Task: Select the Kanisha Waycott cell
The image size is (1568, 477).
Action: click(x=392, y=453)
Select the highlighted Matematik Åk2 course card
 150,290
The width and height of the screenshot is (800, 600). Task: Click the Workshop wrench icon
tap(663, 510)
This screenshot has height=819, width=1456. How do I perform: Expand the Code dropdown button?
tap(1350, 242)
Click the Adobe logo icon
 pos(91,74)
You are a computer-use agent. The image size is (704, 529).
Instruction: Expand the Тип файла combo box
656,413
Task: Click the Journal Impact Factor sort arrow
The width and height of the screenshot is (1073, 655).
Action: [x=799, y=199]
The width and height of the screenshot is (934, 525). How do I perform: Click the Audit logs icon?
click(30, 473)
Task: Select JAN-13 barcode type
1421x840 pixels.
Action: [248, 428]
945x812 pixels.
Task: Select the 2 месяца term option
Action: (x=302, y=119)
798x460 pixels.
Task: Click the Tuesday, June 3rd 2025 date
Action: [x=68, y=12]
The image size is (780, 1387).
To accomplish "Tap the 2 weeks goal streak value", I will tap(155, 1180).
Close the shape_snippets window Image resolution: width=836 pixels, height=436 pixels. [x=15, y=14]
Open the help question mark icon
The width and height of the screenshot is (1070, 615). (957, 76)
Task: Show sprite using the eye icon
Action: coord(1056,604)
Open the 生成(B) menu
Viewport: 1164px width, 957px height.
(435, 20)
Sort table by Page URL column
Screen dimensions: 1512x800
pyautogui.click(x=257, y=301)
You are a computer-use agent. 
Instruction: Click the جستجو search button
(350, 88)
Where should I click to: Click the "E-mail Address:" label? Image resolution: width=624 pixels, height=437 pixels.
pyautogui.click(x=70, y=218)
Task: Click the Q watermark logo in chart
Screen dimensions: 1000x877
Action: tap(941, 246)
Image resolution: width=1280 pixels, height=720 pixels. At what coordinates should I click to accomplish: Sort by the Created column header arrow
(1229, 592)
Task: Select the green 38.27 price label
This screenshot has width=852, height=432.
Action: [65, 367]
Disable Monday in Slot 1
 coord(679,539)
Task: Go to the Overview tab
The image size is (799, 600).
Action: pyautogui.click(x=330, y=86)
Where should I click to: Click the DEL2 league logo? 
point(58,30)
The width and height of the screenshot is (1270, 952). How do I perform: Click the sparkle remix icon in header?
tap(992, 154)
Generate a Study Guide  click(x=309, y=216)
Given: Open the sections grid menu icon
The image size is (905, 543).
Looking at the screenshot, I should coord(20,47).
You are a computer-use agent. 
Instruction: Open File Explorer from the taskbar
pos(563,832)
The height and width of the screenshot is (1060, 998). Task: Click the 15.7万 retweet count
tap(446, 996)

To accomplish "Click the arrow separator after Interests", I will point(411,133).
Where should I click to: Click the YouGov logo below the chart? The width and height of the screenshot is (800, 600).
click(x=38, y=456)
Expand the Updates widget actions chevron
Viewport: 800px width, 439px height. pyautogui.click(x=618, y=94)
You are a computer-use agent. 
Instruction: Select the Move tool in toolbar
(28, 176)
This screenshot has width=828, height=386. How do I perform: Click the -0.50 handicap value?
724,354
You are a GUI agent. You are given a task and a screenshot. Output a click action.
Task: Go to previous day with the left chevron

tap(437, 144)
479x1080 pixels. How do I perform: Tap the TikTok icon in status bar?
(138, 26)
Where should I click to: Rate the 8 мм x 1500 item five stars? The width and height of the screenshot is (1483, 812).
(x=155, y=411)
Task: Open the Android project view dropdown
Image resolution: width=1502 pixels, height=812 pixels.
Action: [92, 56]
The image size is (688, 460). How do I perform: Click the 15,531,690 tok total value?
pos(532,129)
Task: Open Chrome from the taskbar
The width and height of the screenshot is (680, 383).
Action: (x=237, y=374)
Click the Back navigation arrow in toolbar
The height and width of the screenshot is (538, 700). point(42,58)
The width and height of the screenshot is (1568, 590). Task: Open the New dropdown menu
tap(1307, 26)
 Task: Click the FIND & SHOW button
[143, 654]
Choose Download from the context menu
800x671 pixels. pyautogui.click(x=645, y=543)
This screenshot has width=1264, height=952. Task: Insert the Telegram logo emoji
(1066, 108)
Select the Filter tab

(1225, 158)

Short task: Count the lines of the listing above that contain the string "taskbar", treating uppercase and lowercase as different. Give only the number.

The output: 2